SOBRE A TAREFA. Dê continuidade ao texto sobre os gastos do cidadão brasileiro com saúde, começando logo após a última frase apresentada.

TRECHO DA PÁGINA.
□ □ □
Em final de 2001, escrevi um artigo sob o título: O VÍRUS DA GANÂNCIA (Gazeta do Povo, 13.11.2001).
Entre outras considerações, ponderei então que, na preocupação de garantir a sua saúde e a de seus familiares, o cidadão brasileiro paga mensalmente, pelo menos, três vezes, sem alcançar, mesmo assim, o seu intento:
1. Desconta compulsoriamente, em folha de pagamento, a quota correspondente à previdência pública (INSS), cuja arrecadação, todavia, de tanto que se desviou de seu destino, não mais atende aos seus fins, compelindo assim o cidadão brasileiro a outro pagamento;
2. Paga um plano privado de saúde, ao qual nem todos os brasileiros têm acesso, dado o alto custo. E nem assim consegue todos os tratamentos que esperava. Submete-se por isso a mais um pagamento:
3. Acaba por pagar os tratamentos não cobertos pela previdência pública nem pelos planos privados de saúde.
Passados seis anos desde a publicação de tal artigo, eis que, de repente, sofro na própria pele a amarga experiência de virar refém do meu plano de saúde, quando, inesperadamente, fui internado num hospital.
□ □ □
TRECHOS DAS LINHAS.
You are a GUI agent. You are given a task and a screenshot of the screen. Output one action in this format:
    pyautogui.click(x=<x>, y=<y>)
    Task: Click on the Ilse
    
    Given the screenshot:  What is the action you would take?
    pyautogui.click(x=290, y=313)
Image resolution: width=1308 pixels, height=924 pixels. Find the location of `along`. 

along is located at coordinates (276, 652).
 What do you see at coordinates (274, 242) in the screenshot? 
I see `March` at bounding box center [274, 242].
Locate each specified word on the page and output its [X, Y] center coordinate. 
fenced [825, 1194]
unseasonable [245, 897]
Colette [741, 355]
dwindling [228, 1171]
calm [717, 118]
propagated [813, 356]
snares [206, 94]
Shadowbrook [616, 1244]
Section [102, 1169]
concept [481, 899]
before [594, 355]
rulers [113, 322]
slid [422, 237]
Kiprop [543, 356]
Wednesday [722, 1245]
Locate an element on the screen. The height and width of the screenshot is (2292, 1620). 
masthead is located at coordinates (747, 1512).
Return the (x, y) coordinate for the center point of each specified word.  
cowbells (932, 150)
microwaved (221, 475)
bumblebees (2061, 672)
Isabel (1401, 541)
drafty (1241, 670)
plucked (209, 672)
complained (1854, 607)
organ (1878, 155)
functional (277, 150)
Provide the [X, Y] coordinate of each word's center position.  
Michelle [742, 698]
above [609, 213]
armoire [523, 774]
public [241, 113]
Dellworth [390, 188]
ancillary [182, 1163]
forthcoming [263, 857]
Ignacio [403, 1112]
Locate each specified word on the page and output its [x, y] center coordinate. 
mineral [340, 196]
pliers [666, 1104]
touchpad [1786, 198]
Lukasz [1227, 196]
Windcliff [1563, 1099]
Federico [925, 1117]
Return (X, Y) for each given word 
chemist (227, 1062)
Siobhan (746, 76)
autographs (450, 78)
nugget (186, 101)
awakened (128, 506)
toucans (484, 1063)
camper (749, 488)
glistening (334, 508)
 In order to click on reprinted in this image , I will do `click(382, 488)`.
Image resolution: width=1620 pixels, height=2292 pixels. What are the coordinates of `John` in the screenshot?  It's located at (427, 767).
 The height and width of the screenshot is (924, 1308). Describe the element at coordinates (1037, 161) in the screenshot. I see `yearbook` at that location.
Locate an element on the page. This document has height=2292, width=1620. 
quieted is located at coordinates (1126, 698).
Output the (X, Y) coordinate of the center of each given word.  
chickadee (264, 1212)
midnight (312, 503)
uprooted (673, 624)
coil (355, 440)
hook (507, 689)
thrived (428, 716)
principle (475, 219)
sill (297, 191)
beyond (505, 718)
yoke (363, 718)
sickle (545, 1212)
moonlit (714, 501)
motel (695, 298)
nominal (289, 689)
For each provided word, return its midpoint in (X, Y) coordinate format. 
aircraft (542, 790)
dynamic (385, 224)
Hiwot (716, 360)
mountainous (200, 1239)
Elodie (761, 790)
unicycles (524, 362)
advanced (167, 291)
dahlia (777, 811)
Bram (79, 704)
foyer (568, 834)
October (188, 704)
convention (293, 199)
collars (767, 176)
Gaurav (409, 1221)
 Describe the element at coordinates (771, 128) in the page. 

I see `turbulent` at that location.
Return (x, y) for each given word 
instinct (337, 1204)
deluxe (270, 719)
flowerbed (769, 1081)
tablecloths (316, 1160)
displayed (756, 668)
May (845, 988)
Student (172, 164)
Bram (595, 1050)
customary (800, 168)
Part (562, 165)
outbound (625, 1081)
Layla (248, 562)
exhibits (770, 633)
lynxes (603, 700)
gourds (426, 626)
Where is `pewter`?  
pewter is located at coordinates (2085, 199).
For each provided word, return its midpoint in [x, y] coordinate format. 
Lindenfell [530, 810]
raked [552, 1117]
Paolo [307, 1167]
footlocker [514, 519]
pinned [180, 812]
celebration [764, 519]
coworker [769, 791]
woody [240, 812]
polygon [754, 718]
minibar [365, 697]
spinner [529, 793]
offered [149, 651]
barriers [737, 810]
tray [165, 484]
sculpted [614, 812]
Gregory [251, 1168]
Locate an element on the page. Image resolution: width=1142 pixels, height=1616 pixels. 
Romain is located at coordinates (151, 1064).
□ □ □
ESPAÇO DA RESPOSTA.
Nunca imaginei que, dentro do hospital, teria que depender de prazos estabelecidos pelos planos de saúde para a liberação de exames considerados necessários pelos médicos, apesar de me encontrar rigorosamente em dia com meus pagamentos. Segundo fui informado, todos os planos de saúde agem assim: exigem prazos para liberar exames nos hospitais, que vão desde setenta e duas horas, até duas semanas ou mais.
Tal prática significa, no mínimo, um grave desrespeito: aos médicos, cuja competência é posta em dúvida com esse procedimento; aos familiares do paciente, que ficam a depender dos humores de um representante do plano para liberação dos exames; ao paciente, que acaba perdendo a paciência na espera da liberação; enfim, à sociedade, que não merece ver a saúde jogada à mercê dos interesses econômicos.
Ocorre que, hoje, o cidadão brasileiro vem desembolsando ainda mais para a saúde, até mesmo mais do que o poder público, que já tem obrigação neste sentido.
Qual seria a causa dessas distorções?
Tudo aponta para a “onda” de privatizações dos serviços públicos que vem assolando o Brasil a partir de 1995.
Atividades próprias e exclusivas do poder público, que nunca poderiam ser privatizadas, foram rapidamente entregues a empresas privadas que lucram avidamente, sem que a sociedade alcance os resultados desejáveis.
Evidentemente, não se pode afirmar que uma empresa apenas por ser pública seja, necessariamente, ineficiente, enquanto a privada seja, sempre, eficiente.
Os fatos demonstram exatamente o contrário. A começar pelo serviço de comunicações, cujo setor de telefonia é hoje campeão de reclamações junto ao PROCON, até os demais setores da infra-estrutura, já privatizados (energia, transportes, rodovias, etc.): tudo se resume em verdadeiro comércio da coisa pública.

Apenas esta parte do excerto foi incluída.